Further, just as Peoria “growth corridors” north on Ill. Route 40 and west on U.S. Route 150 aren’t immune from crime, the whole area should be considered in a look at the absence of crime, Asbell says.
“I’m looking at the county across the board,” he says. “I don’t see any spike in crime.”
County crime data from 2015 through the first half of 2017 show fluctuations in both property crimes and crimes against people. In the former, burglary of motor vehicles and of residences, theft, auto theft and arson all are trending down this year from 2016, when they increased. In the latter, battery and criminal sexual assault likewise show improvements from a rise from 2015 to 2016.
That’s similar to national figures, according to a 2017 Pew Research report, which shows violent crime in the United States has fallen sharply over the past quarter century, and property crime has declined significantly over the long term, but public perceptions often don’t align with the facts.
“In 2010 the jail had an average of 550 detainees. Now we have about 350,” Asbell says, conceding that other factors such as fewer officers, prosecutor choices and programs like “Don’t Shoot” could affect the numbers.
“Apart from that, jail population is a very good indicator of crime in the area,” adds Asbell, who started as a Peoria corrections officer in 1995, rising through the ranks as jail sergeant, patrol division, detective, then an undersheriff starting in 2009, when he became jail superintendent.
Pew’s John Gramlich says, “The FBI notes that various factors might influence a particular area’s crime rate, including its population density and economic conditions.”
Asbell agrees.
“In Peoria, crime has a lot to do with poverty,” he says. “It can become a ‘crime of survival.’ If someone can’t find gainful employment – especially ex-offenders – they’ll go back to what they know: shoplifting, stealing scrap, slinging drugs.
“We’re working with a faith-based group, ‘Jobs Partnership,’ a weeks-long character education employment program,” he continues. “It teaches basics; a lot of detainees never had this. If they’re trained in how to apply for a job, how to dress and be dependable and so on, it changes their self-worth.”
The opioid plague contributes.
“It’s an epidemic,” he says. “Addiction is a disease, and addicts need money to feed their addictions. Law enforcement must go on the offensive. We have to go out to schools, talk to parents, whatever it takes. These are deadly substances, and for people predisposed to addiction, one experience might instantly addict them, and it affects everyone around them.”
Addiction is a behavioral problem that burdens law enforcement, too, Asbell says.

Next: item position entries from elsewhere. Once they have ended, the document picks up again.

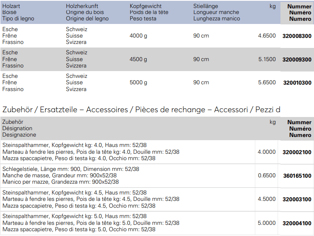Viewport: 314px width, 236px height.
Task: Select the 4000 g head weight cell
Action: click(138, 36)
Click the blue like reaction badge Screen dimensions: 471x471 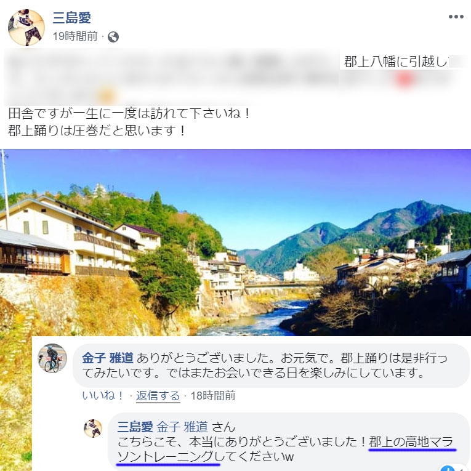[448, 468]
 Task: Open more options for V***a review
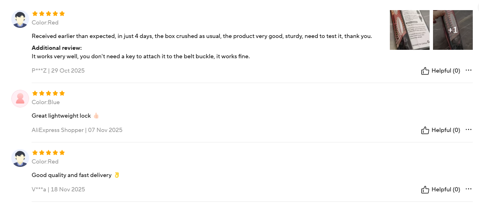469,189
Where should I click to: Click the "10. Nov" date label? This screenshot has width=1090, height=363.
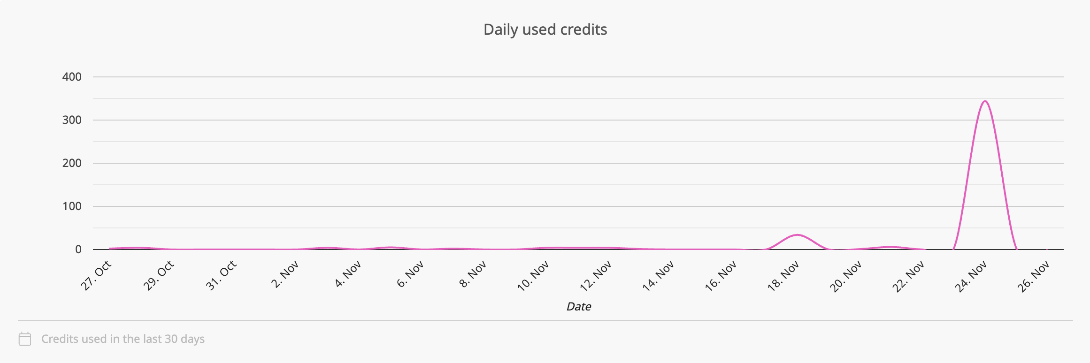(533, 277)
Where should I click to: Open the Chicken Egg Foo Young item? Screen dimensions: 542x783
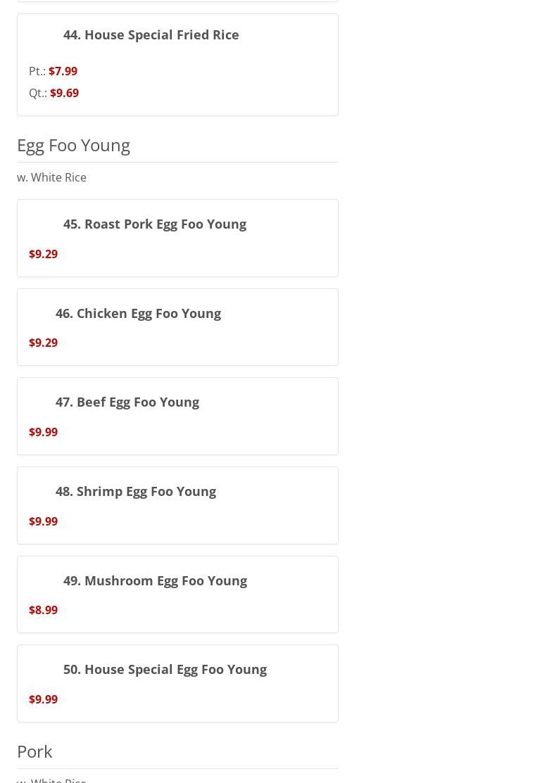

“We’re one of the area’s biggest mental-health providers,” he says. “We’ve become a dumping ground for people who need help.”
For years, McCoy noted that 90 percent of jail detainees needed addiction or mental-health treatment, and Asbell helped get the Peoria County Jail’s medical unit accredited by the National Commission on Correctional Health Care in 2012. To achieve its recognition that Peoria uses the best practices, not just minimal requirements. The jail under Asbell’s watch started comprehensive screening for mental illness among new detainee.
Asbell says he’ll try to focus on causes, whether preventing crime or treating detainees.
“We’re working on a grant [application] now to help discharge planning, like hospitals do,” he says. “It’s a navigator for at-risk populations to help them with pharmaceuticals and medical appointments, housing and jobs.”
Despite such efforts and reassurance, some will be concerned.
As Tulane University’s Christopher J. Fettweis, who wrote “Dangerous Times” and “The Pathologies of Power,” said, “Our fear is not based on an intellectual conclusion. It’s a belief.”
And beliefs or feelings need few facts. In some ways, human beings embrace that which reinforces our opinions; we believe what we want to believe.